Europe Tightens the Screws on Blockchain Privacy—New Rules Could Reshape Crypto’s Transparency
EU regulators unveil strict data access controls for blockchain networks, forcing developers to rethink decentralization. Critics warn the guidelines may clash with crypto’s ethos—while banks quietly cheer another compliance hurdle for their upstart rivals.

The guidelines come amid ongoing concerns about the security of blockchain technology. GDPR outlines a list of rights for individuals to protect their personal information.
The guidelines advised organizations to implement technical and structure-wide measures early in the design stages of data processing, and emphasized the importance of transparency, rectification, and erasure of personal data.
This includes accounting for the various roles of actors involved in separate stages of blockchain processing of personal data.
The EDPB said that organizations should conduct Data Protection Impact Assessments (DPIAs) before processing any personal data using blockchain technology. This is presuming that processing is likely to result in a high risk to the rights and freedoms of individuals.
The board urged organizations to focus on ensuring individuals’ personal data is not made available to an "indefinite number of persons by default."
Data privacy experts have mixed opinions about blockchain’s role in data privacy and the new guidelines.

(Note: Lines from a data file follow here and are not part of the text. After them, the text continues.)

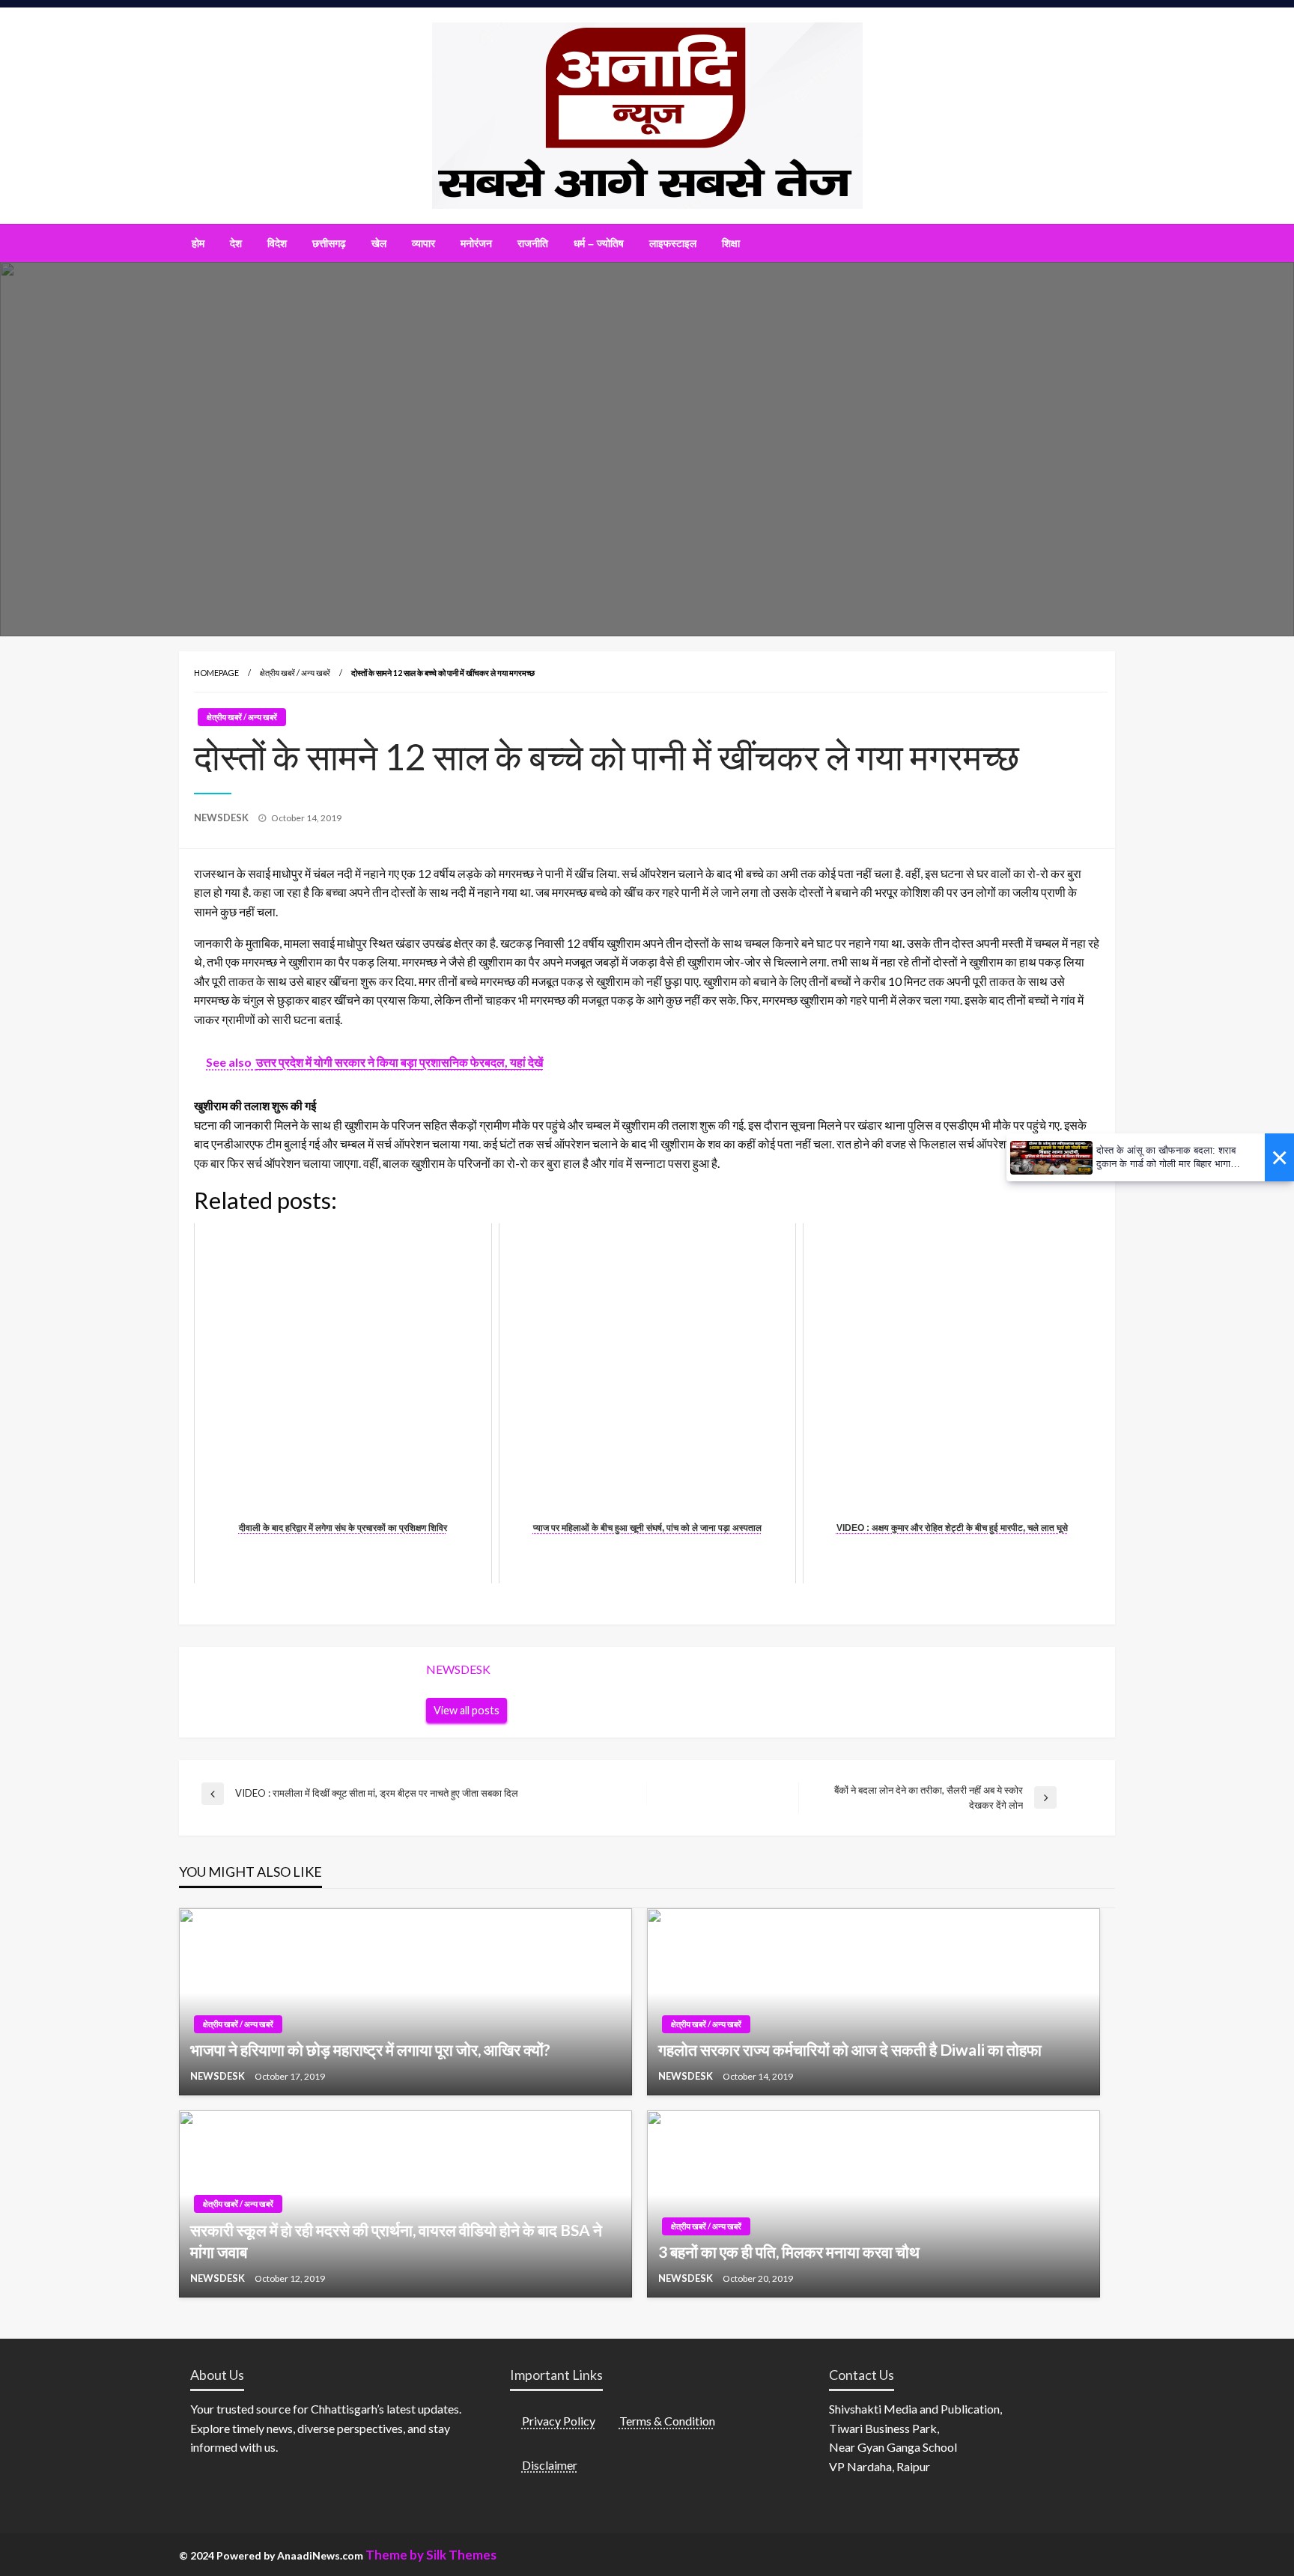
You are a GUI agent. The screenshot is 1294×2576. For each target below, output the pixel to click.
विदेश (277, 243)
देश (236, 243)
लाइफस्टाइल (672, 243)
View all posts (466, 1710)
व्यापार (423, 243)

Bryn Bennett, Senior BD at Hacken, a Ukrainian Web3 security firm, told Decrypt that "the EDPB’s guidelines are a timely reminder that decentralization doesn’t mean deregulation.”
“We see privacy as part of CORE infrastructure—not a post-launch add-on,” Bennet said. “Projects that treat user data casually risk both legal blowback and security breaches. Privacy-by-design, off-chain storage, and proper governance aren’t just best practice—they’re survival tools.”

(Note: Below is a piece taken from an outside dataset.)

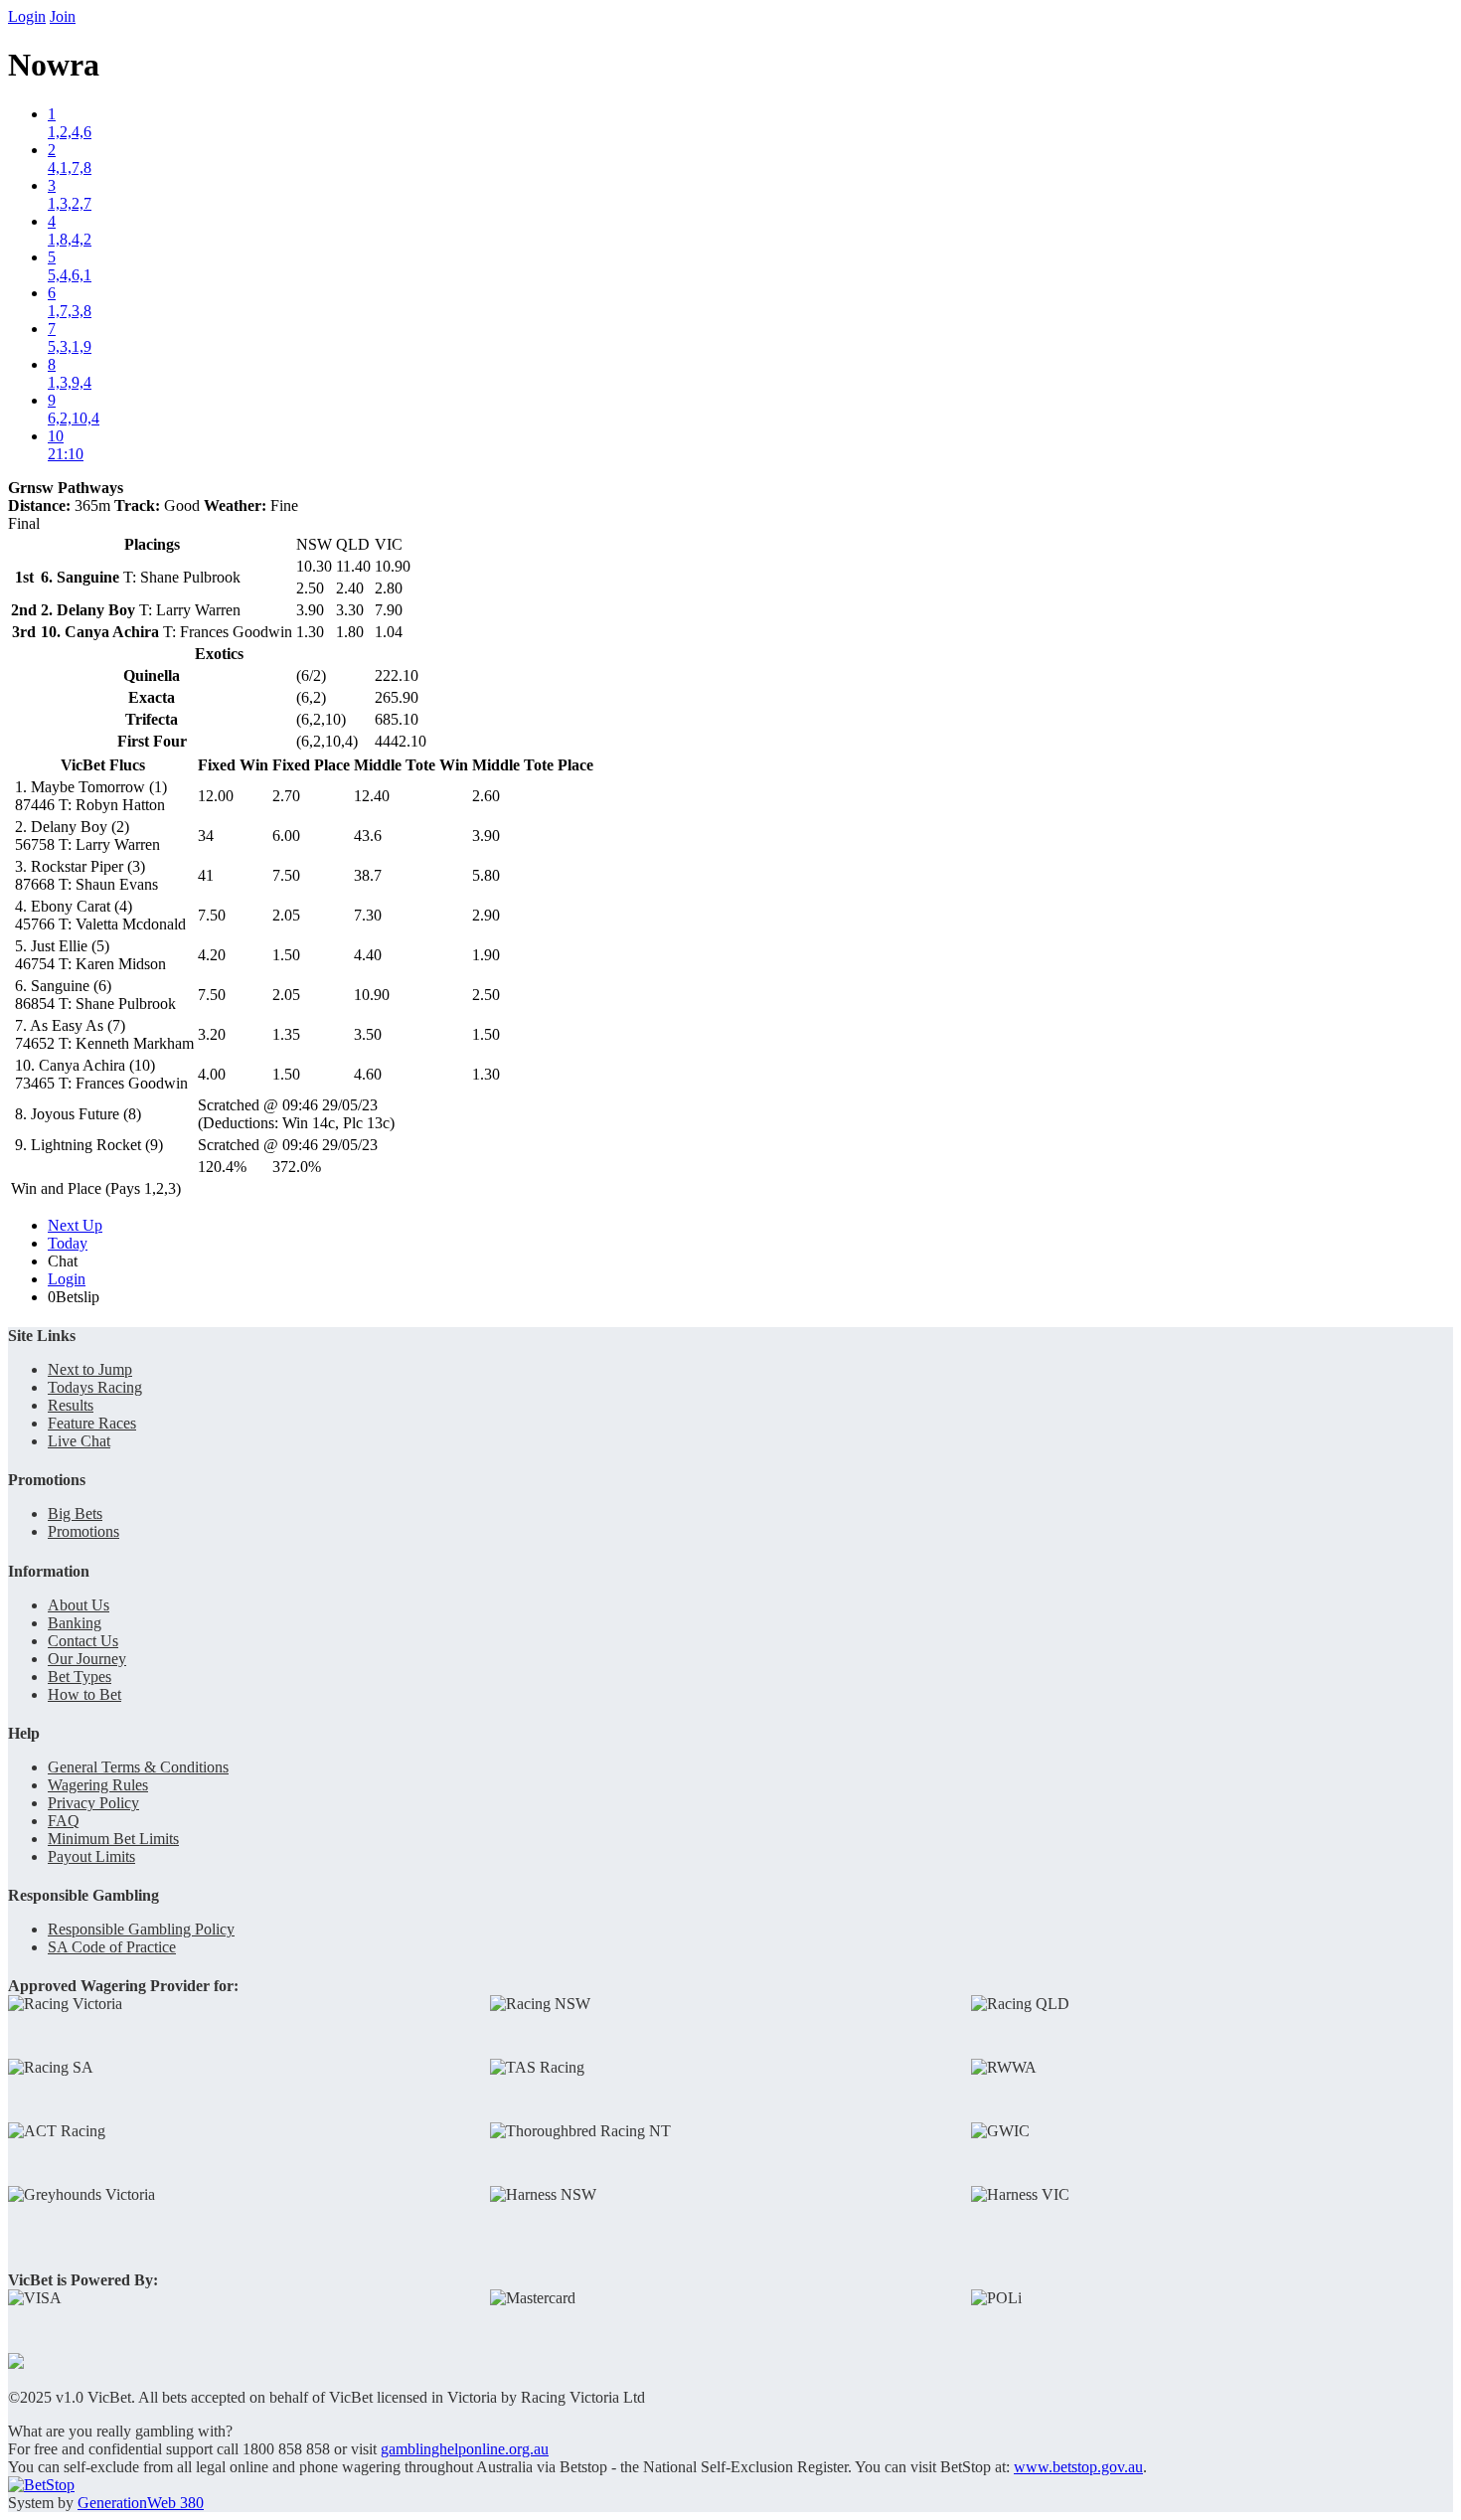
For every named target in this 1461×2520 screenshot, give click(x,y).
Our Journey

However, in an interview with Decrypt, Harry Halpin, the founder and CEO of decentralized privacy firm Nym Technologies, said that “it’s a mistake to put personal data on the blockchain.”
“The use-cases I have seen, such as digital identity systems, or worse, COVID passports, inherently violate privacy and lead to authoritarianism,” Halpin said. “Personal data should use zero-knowledge proofs off-chain and have network privacy via mixnets, as we use with payment information on Nym."
He added: "It is also a mistake to apply data protection laws to data on the blockchain, as the ’right to be forgotten’ would effectively require decentralized blockchains to be mutable and censored by regulators. If this is the goal, then just use normal centralized databases.”